Home » Rivalry doubling down on crypto as Q1 loss narrows

Rivalry doubling down on crypto as Q1 loss narrows

Rivalry doubling down on crypto as Q1 loss narrows

Rivalry co-founder and CEO Steven Salz said 2024 is “is poised to be one of our most ground-breaking,” with cryptocurrency among its core focuses for new product releases.



In a letter to shareholders accompanying the company’s Q1 results, Salz said the North American sports betting operator will “soon” reveal plans for a “crypto-enabled product set” that “lives on the internet of 2024.”

He said there is an audience of over 420 million crypto users worldwide “organically aligned with our audience and brand” to tap into, adding the company’s belief that “more than half of this audience globally is already wagering with crypto.”

“It will be Rivalry’s ability to understand, implement and adapt to this shift more rapidly than our peers that we expect to create first-mover advantages for us,” Salz said

“It is for that reason that our vision is now bolder than ever for what’s possible in the online gambling category.”

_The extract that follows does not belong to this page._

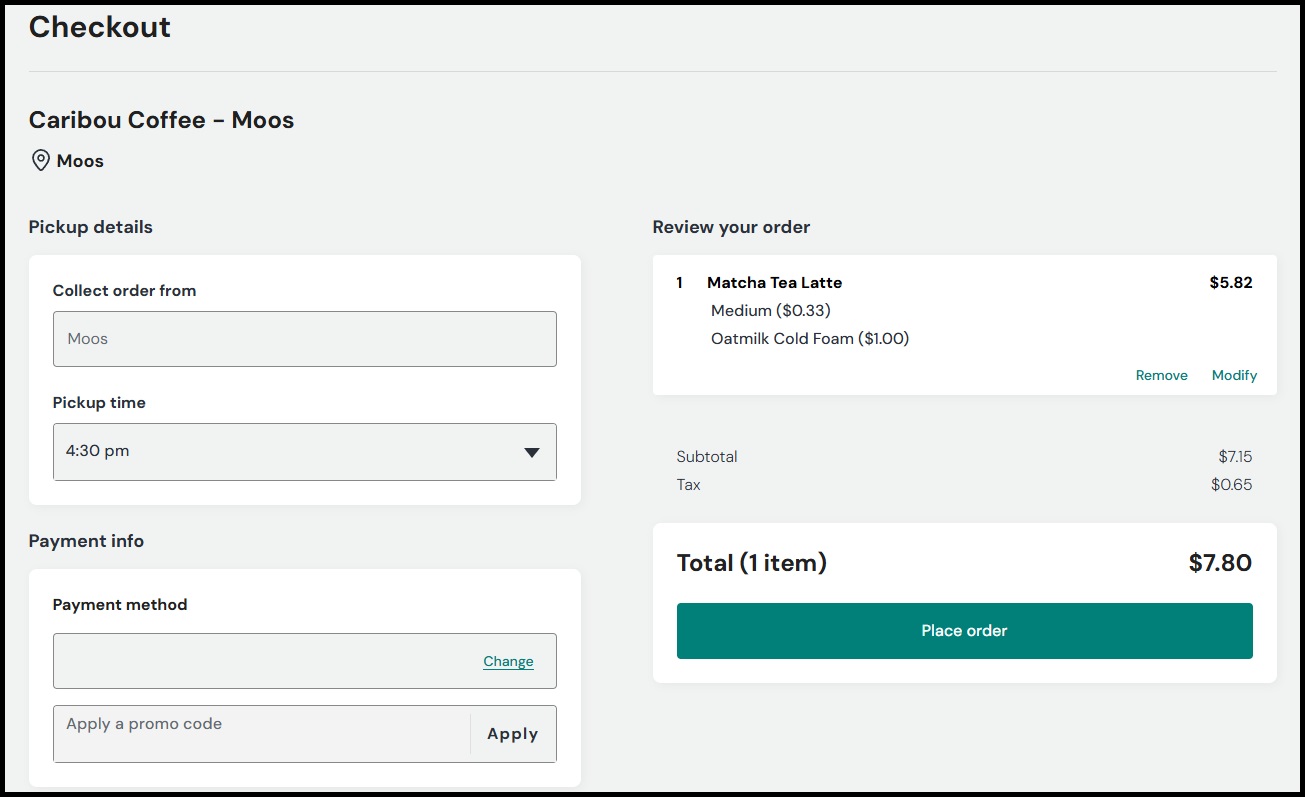Click the Medium ($0.33) size option text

Salz also revealed that the success of Rivalry’s first-party games in engaging Gen Z “has unlocked a new commercial opportunity for Rivalry to license its IP, opening up another line of revenue for the business that has great potential for global scale.”

In its financial year 2023 report, Rivalry reported gross gaming revenue of CA$35.7m, up nine per cent year-on-year. Gross profit, meanwhile, rose by 66 per cent to $16.2m from $9.8m in 2022.

The casino segment was a “significant driver of growth” in 2023, the company said, with GGR of $6.4m up 92 per cent from 2022 and accounting for 52 per cent of the $423.2m total betting handle for the year, which was up overall by 82 per cent from 2022.

Rivalry also narrowed its loss in 2023 to $23.8m, down by 24 per cent and $7.3m from $31.1m in 2022.

It said its sports segment has proved to be a strong new revenue stream, growing by 60 per cent since FY22.

Gross gaming revenue for Rivalry in Q4 2023 was $6.5m, declining by 32 per cent from 2022. This was due to “less favourable sportsbook outcomes compared against an abnormally favourable result experienced in Q4 2022.”

“The company notes that gross gaming revenue as a percentage of betting handle was near the average achieved throughout FY23, highlighting the abnormally favourable margin outcome in the comparable quarter, Q4 2022,” it added.